Though the city has emergency contingencies ready, the congestion of modern Paris makes the hazards no less harrowing. Experts forecast that such a flood today would inundate roughly 350,000 homes and more than 700,000 buildings could lose power. The lack of green space, which would otherwise act as natural sponges for excess water, will make conditions underground — in the subways, sewers, and other facilities — particularly difficult. One estimate places the cost of damages in these networks alone at €5 billion. Pooling water, ripe for the accumulation of pollution and bacteria, is similarly a large concern.
49th State Focus: Ambler Road Construction Still in Permit Limbo, But for How Long?
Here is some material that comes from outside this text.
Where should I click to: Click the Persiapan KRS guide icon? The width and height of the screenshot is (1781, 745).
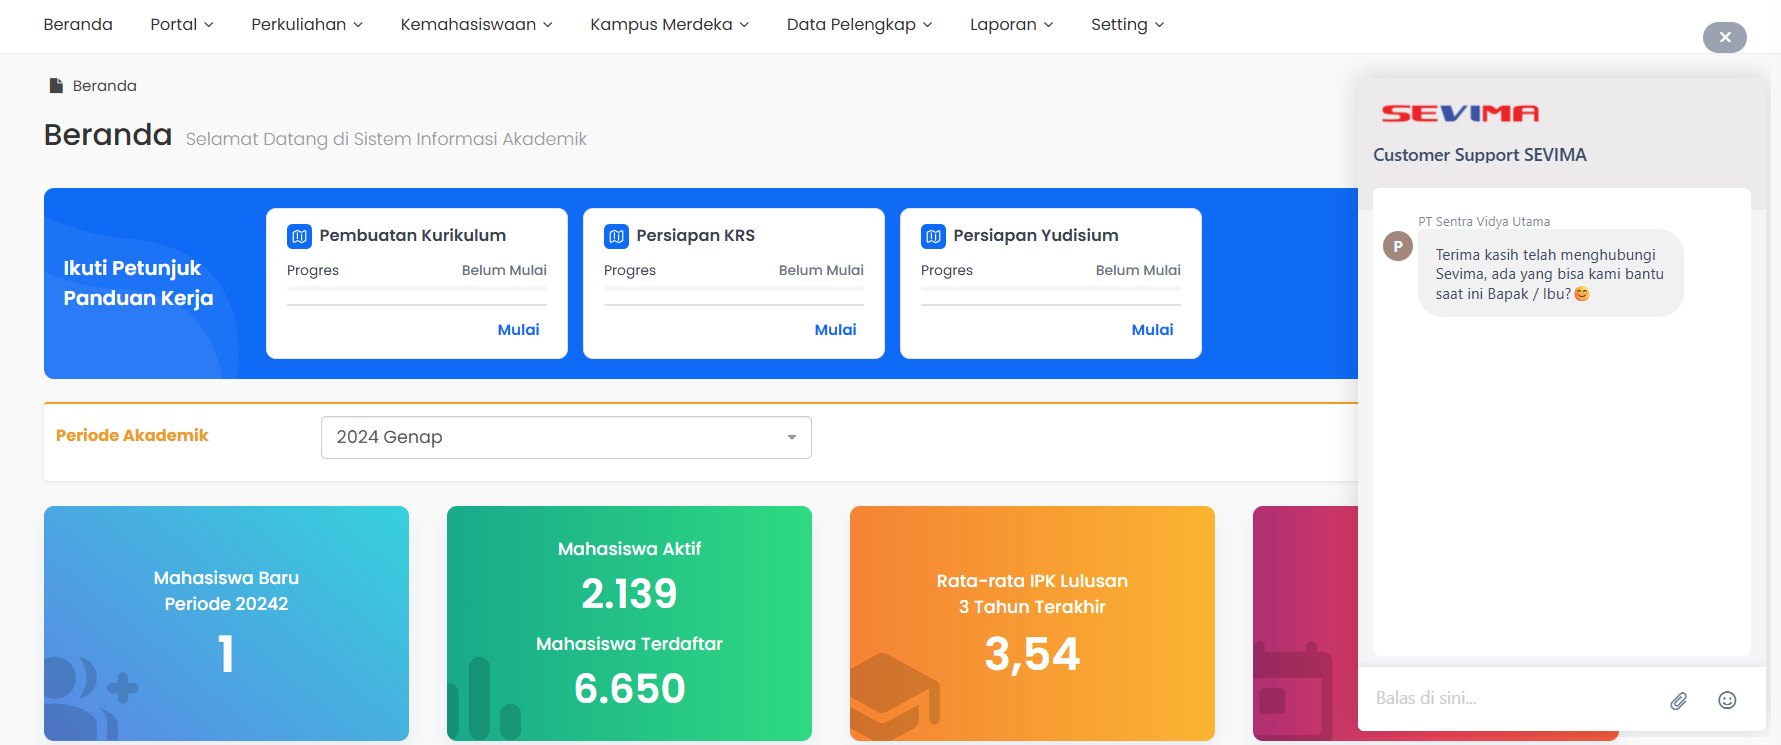[x=616, y=236]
Ambler Road Uncertainty: The Ambler Road — a proposed 211-mile road which would connect Alaska’s Dalton Highway to the Ambler Mining District in northwest Alaska — may not be dead after all, Alaska Public Media reports. Though the project was rejected last summer by the Biden administration, its permits were revoked only five days before the inauguration of President Trump — who, in 2020, approved the project in the first place. Environmentalists, tribes, and rural communities are watching with concern for the health of local lands and waters. More than 1,400 acres of wetlands, the Kobuk River, and frozen tundra are all at risk should construction proceed.
Christian Thorsberg is an environmental writer from Chicago. He is passionate about climate and cultural phenomena that often appear slow or invisible, and he examines these themes in his journalism, poetry, and fiction.